The interaction of cAMP with modeled bull sperm

Abstract

Demembranated and membrane disrupted bull sperm models exhibit an increase in motility when exposed to cAMP. Tritium‐labeled cAMP was used to locate the initial site of action of cAMP in the modeled sperm preparations. cAMP did not bind selectively to the modeled cells, and the presence or absence of plasma membrane fragments on the models did not significantly alter this result. When suspension medium taken from modeled sperm preparations was subjected to gel filtration on Sephadex G25‐150 columns, cAMP bound to a high molecular weight component that eluted with the void volume. The responsible binding factor is a soluble component that is released when the plasma membranes of the sperm are disrupted during the modeling procedure. To test the importance of the cAMP binding factor, modeled sperm were centrifuged, the super‐natant solution was decanted, and the cells were resuspended in fresh medium.
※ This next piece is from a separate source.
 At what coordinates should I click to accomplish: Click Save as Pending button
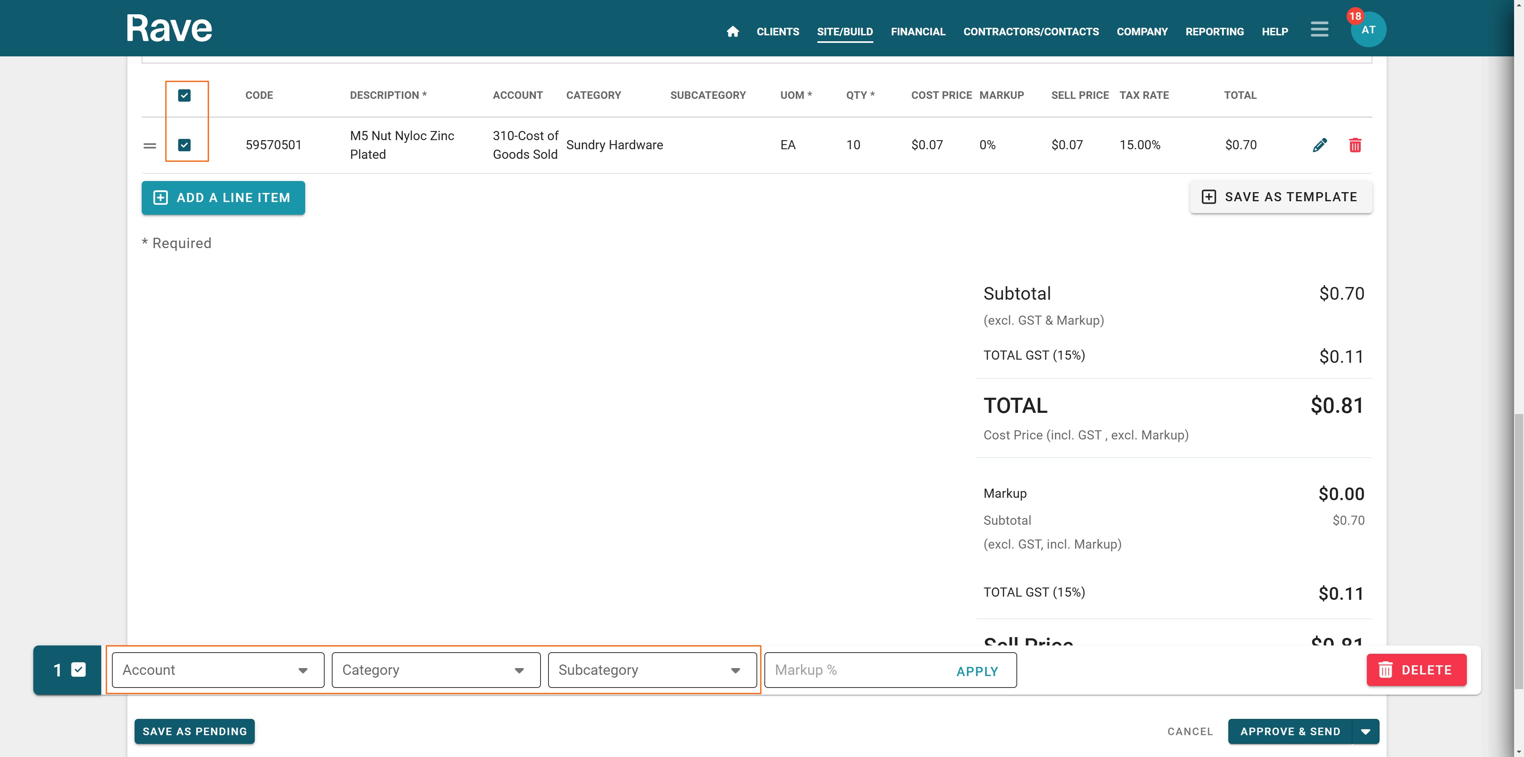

After this treat‐ment the cells could be restored to motility with Mg‐ATP but no longer exhibited a response to cAMP. Furthermore, addition of cAMP binding factor isolated by gel filtration partially restored the response of these sperm to cAMP. Investigation of the properties of the cAMP‐binding factor have confirmed that it is specific for cAMP, with a much lower affinity for AMP and cGMP. In the pre‐sence of a large excess of unlabeled cAMP the labeled complex has a half‐life of approximately 1 hour. Our results indicate that the action of cAMP on the motility of modeled sperm is mediated by its attachment to a high molecular weight, soluble component of the cell cytoplasm.